The majority of the plan concerns itself with transit, largely because Mr. Bartholomew believed Metro Vancouver would grow to one million people by 1960.
He was a supporter of walkability and livability (later, he would become more car-centric). The plan says that no resident should have to walk more than a half-mile to a public park, and all schools were to include generous playgrounds. His staff drew elaborate, detailed illustrations of playgrounds. In fact, the section of the plan devoted to zoning doesn’t begin until page 211, and it’s relatively scant. There’s not much on housing, either.
“I think some people are desperately trying to make him a rogue engineer-planner,” says Mr. Yan, director of Simon Fraser University’s City Program. “It’s just really easy to blame somebody, especially when they’ve been dead for 30 years and their work is almost 100 years old.
Mr. Yan also has a leather-bound original edition of the plan, and he believes that Mr. Bartholomew merely reflected the city’s values – including an early obsession with preserving property values. The plan, he says, wasn’t all bad, and we can thank the planner for a few things that came to define Vancouver.
“He’s not a hero, but he’s not necessarily a villain. He leaves a legacy of public schools, parks and the transit system, because he created the bones for that infrastructure. My own public elementary school was one of the schools built according to the Bartholomew Plan.”
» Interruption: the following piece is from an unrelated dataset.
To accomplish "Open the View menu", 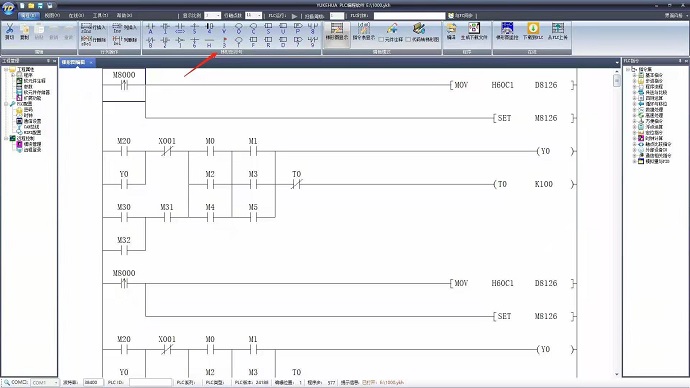I will pos(52,16).
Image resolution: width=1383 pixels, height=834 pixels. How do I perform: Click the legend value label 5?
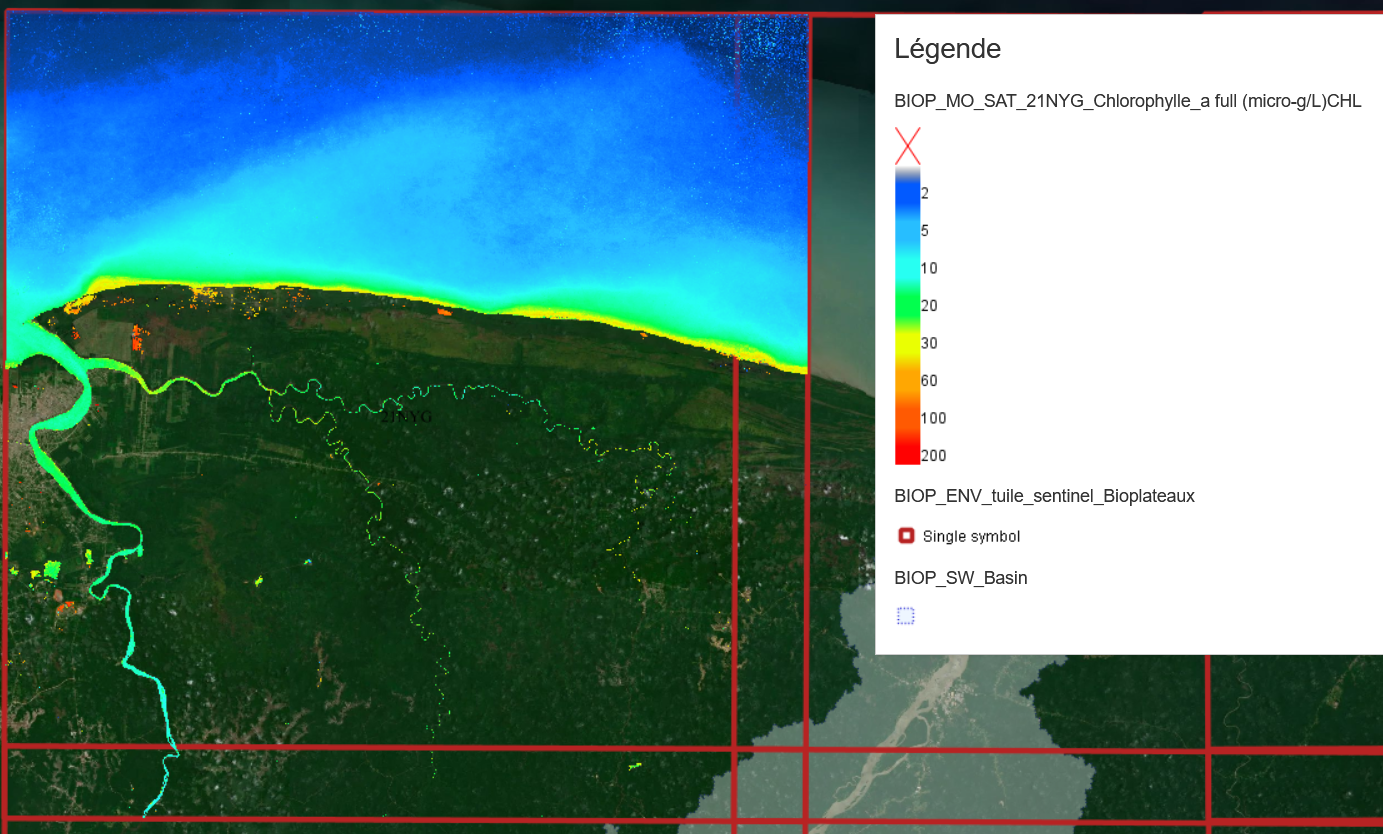click(x=925, y=231)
Mr. Yan recently unearthed a newspaper article from 1944 that appears to reveal a key motivation that the authorities of the time chose to focus on single-family dwellings more than apartment buildings. Mr. Bartholomew had returned to Vancouver at the time to work on an updated plan, and he gave a talk to the Kitsilano ratepayers about the post-war rebuilding effort. He said that “expansion to outlying districts,” or sprawl, would be halted. They’d build density by rebuilding slum areas in the inner city and rehabilitate “blighted” areas between city and suburbs.
He said that uncontrolled expansion decreased property values. Vancouver, he said, had zoned property for apartment dwellings in excess of its needs, threatening those land values.
“More land has been set aside for these purposes than will be needed for years, and this doesn’t create new values,” he told the audience.
“That tells you something – that it was about speculation,” Mr. Yan says. “There’s this tension between those who want to live here and real estate speculation, and there always has been that tension. The fault is not among the stars, it’s within ourselves.”